In Sri Lanka, an imperative to "protect" Buddhism has been used to discriminate against non-Buddhist peoples for decades. Disturbingly, there have been mobs either composed of or led by robed monks that have attacked churches and have made pronouncements of the imperative to "protect Buddhism" a rallying cry for violence against Tamils of different faiths and of other peoples who are not practitioners of Sri Lankan Theravada Buddhism. Though the civil war there was conclusively won by government forces in 2009, there remains an alarming tendency to dismiss non-Buddhist peoples in the country as being less-than in ways that infringe on the very fundamentals of political and human rights. Colombo has refused to allow independent human rights monitors or the United Nations to have access to the areas and peoples most at-risk and their popular internal support for such actions are often couched in the language of "defense of Buddhism."

The Rohingya minority in Arakan/Rakhine state in western Burma is often considered one of the most disempowered peoples in the world. Formally stripped of citizenship and recognition in 1981, tension has long simmered along these people who live not far from the border with Bangladesh. The current tensions and violence has been abetted by government security forces and that is unsurprising. What is disturbing is that the discourse from some in the opposition democracy camps that received so much support internationally for their struggle are now calling for the forced expulsion of these people to Bangladesh, in spite of Bangladesh emphatically denying that option. Most alarming is the fact that there are robed Buddhist monks calling for this expulsion, for maintaining the Rohingya in separate camps, and in actively blocking basic food and medical aid from reaching them. The excuse? The claim is made to "defend" Burmese Buddhism.

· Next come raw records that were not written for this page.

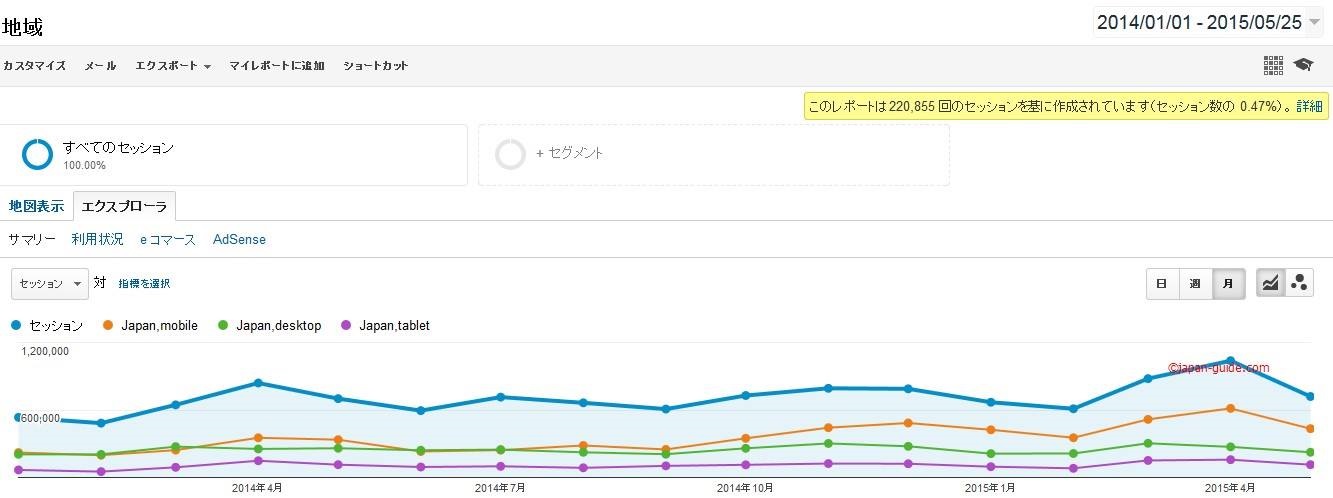Viewport: 1333px width, 498px height.
Task: Click the blue all-sessions donut icon
Action: pyautogui.click(x=37, y=154)
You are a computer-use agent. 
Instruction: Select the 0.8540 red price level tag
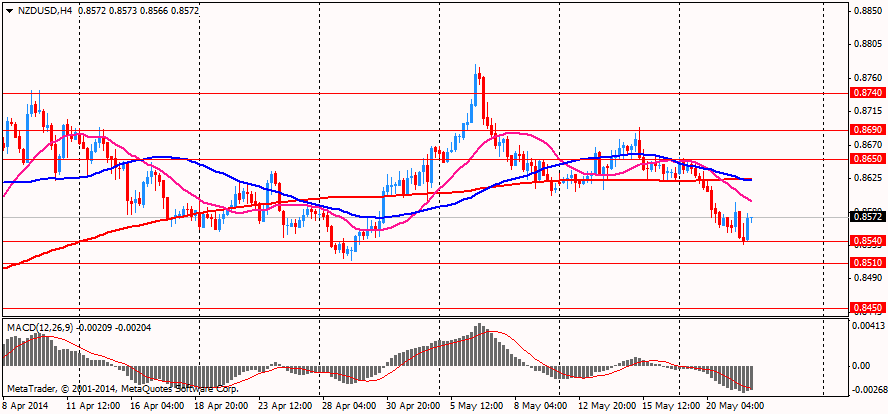(867, 241)
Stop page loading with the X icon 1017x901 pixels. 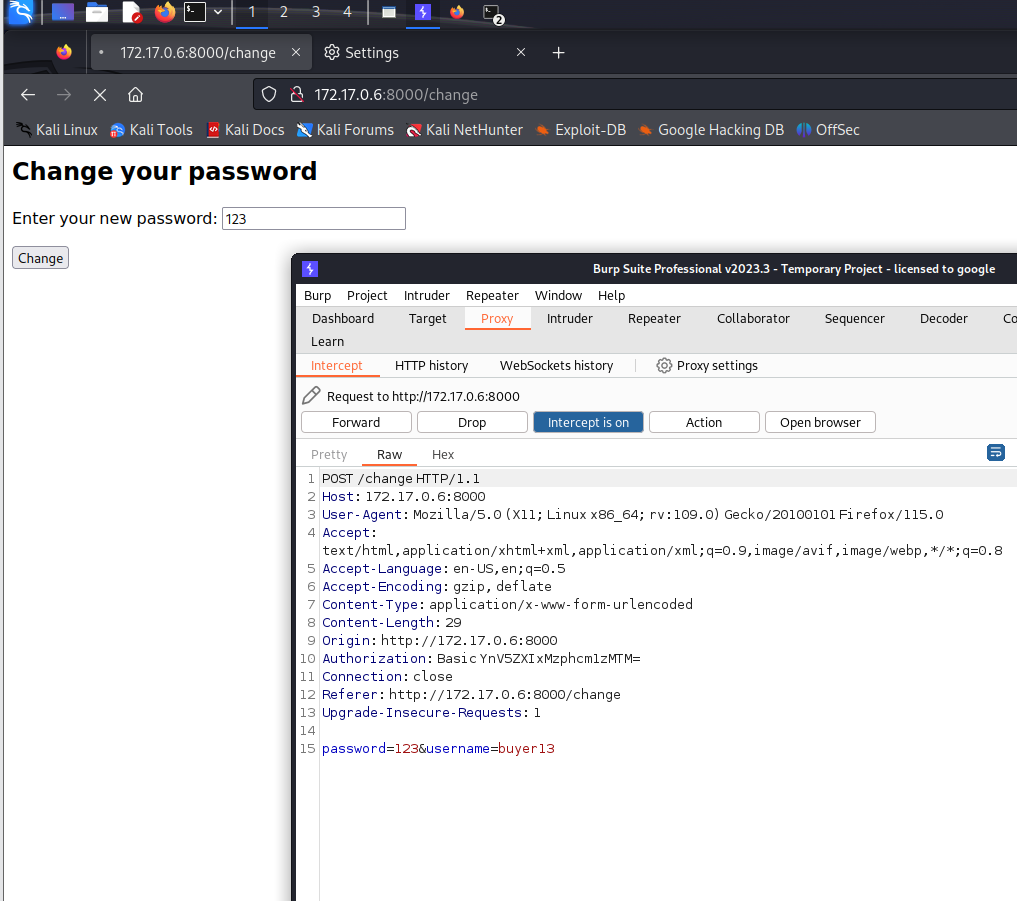click(99, 95)
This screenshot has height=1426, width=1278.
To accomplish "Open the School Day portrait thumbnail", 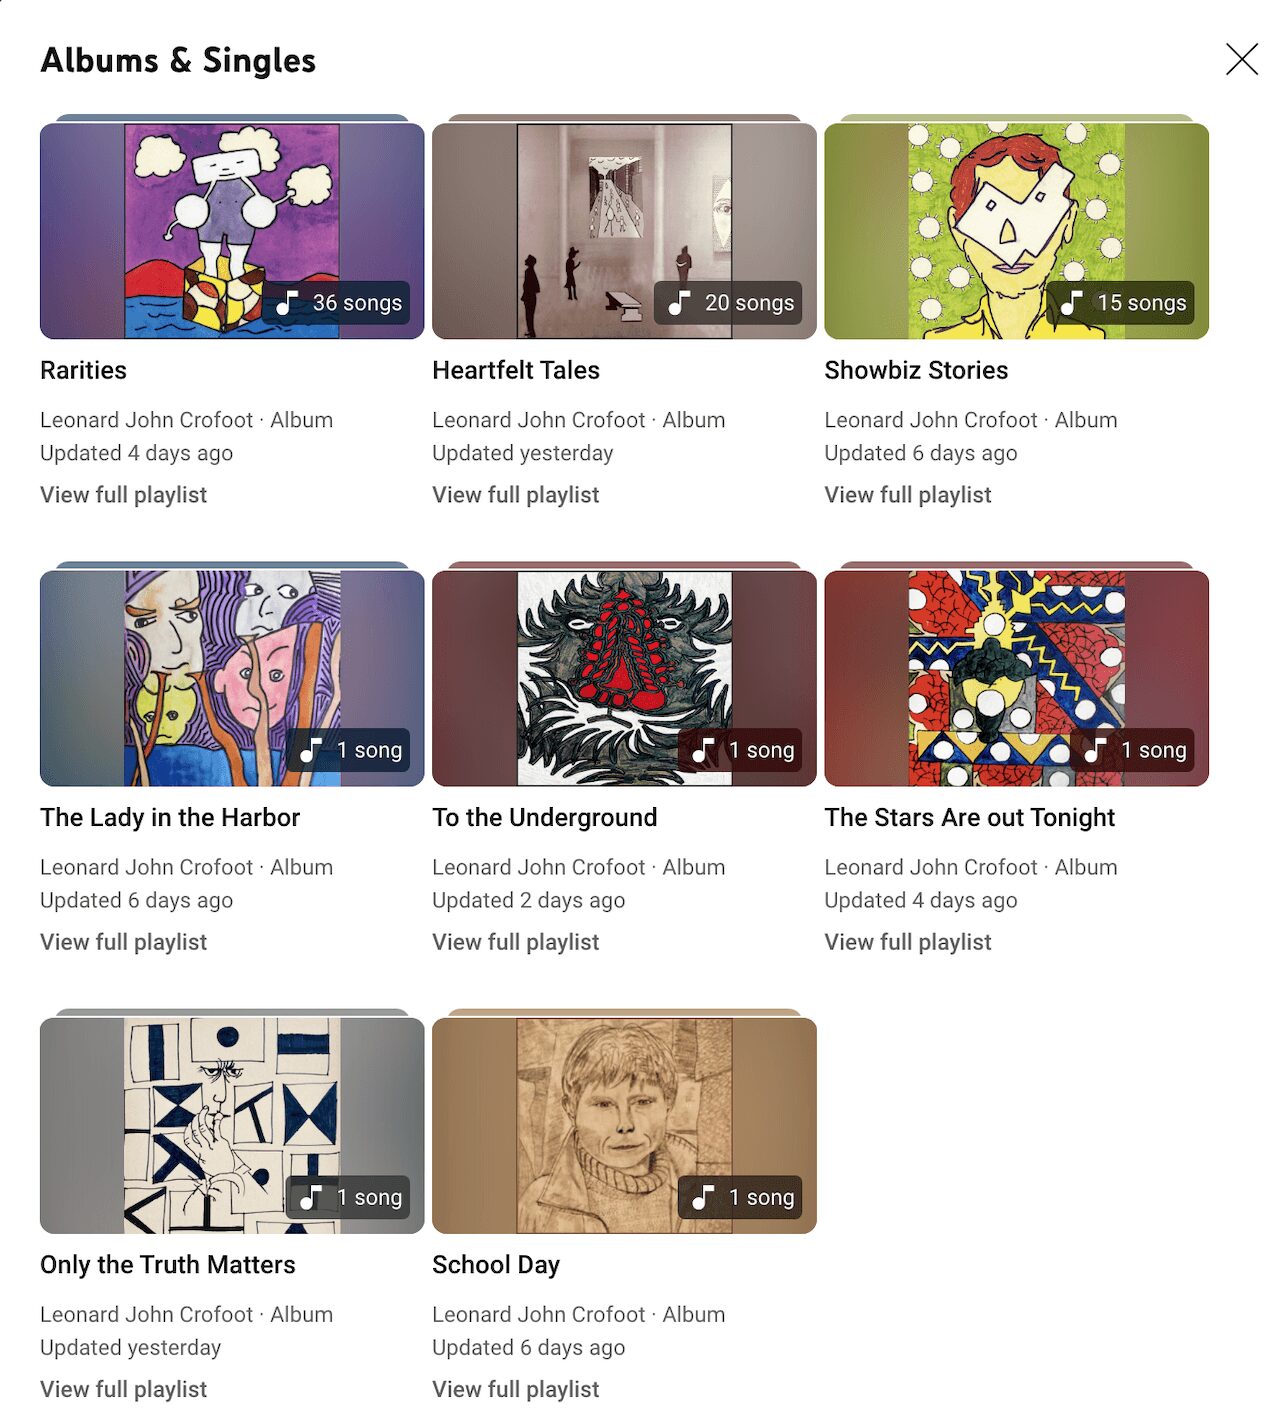I will click(624, 1125).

The privileging of an exclusive religious, ethnic, or national grouping (or almost anything else that creates an in-group/out-group model) becomes a problem when other groups are considered to be intrinsically "less." The world mustn't see any religion as being somehow beyond being used for horrific ends, not even Buddhism. The most inspiring religious models for human rights are those that focused foremost on human equality, on the important of individual character, and the belief that we're all in this world together.

It is Buddhism that gave the world the Kalama Sutta, which specifically shuns accepting statements because of any speaker's authority and encourages critical thinking as the only way to know if a statement is true or not. It is Buddhism that asks for Five Precepts of adherents, the first of which is to not harm other living beings. When people of faith use their religions to support human rights, we end up with figures like Martin Luther King, Jr. Who will come out of the horrors and misuses in Sri Lanka and Burma to return to a Buddhism that supports and protects human rights for all? We must support each other in the struggle for dignity and rights from a ground of loving one another instead of dividing. It is more important than ever before. Examine religion in the daily details. Does it deny human rights or does it support them? More than ever, religion must adhere to the rules of tolerance and embracing diversity.